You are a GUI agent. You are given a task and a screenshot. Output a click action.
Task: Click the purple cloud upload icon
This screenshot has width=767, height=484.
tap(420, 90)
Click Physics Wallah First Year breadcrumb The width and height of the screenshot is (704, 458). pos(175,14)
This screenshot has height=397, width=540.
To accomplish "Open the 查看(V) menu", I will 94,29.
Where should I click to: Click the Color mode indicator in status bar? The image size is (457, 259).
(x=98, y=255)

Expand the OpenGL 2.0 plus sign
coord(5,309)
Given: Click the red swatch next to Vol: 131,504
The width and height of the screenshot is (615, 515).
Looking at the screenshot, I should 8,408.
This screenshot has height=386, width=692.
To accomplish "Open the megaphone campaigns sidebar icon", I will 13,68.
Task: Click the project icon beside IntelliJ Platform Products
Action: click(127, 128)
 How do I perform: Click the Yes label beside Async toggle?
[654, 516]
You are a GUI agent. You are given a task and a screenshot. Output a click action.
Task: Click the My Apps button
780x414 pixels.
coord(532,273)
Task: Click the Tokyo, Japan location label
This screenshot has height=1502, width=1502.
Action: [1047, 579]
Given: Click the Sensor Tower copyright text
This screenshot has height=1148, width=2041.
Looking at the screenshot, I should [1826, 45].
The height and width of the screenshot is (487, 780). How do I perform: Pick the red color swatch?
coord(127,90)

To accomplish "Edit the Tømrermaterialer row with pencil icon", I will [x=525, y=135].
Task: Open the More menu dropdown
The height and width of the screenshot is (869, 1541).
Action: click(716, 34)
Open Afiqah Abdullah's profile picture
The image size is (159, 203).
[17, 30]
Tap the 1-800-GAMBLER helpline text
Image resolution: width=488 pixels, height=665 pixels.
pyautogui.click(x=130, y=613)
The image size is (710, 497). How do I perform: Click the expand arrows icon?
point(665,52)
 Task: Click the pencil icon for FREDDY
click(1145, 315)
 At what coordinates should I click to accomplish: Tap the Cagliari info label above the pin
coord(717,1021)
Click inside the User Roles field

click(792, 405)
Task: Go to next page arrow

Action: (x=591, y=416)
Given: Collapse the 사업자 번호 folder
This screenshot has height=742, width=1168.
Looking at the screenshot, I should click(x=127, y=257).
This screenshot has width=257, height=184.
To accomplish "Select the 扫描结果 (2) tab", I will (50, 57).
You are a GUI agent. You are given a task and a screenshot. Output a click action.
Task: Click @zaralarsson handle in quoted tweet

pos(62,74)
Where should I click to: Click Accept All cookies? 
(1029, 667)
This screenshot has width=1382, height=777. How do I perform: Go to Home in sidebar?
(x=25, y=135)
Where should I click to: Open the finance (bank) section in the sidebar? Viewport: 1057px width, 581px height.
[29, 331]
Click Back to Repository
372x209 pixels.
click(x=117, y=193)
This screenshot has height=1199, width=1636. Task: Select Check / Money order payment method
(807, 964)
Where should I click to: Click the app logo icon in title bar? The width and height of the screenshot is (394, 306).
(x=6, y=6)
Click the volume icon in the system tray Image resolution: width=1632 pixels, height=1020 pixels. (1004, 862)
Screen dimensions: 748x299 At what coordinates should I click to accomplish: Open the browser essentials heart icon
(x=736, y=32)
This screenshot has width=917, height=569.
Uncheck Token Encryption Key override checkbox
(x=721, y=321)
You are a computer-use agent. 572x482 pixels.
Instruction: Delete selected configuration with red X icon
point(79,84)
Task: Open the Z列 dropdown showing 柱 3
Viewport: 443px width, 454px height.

..........

Problem statement: Add -19 to every coordinate in the answers and write out the data above again, requests included, starting at the beginning of the data and ending with the line that contains "Click Physics Wallah".

Result for this task:
You are a GUI agent. You are given a task and a screenshot. Output a click action.
Task: Click the purple cloud upload icon
This screenshot has width=767, height=484.
tap(401, 71)
Click Physics Wallah First Year breadcrumb The width and height of the screenshot is (704, 458). pos(156,-5)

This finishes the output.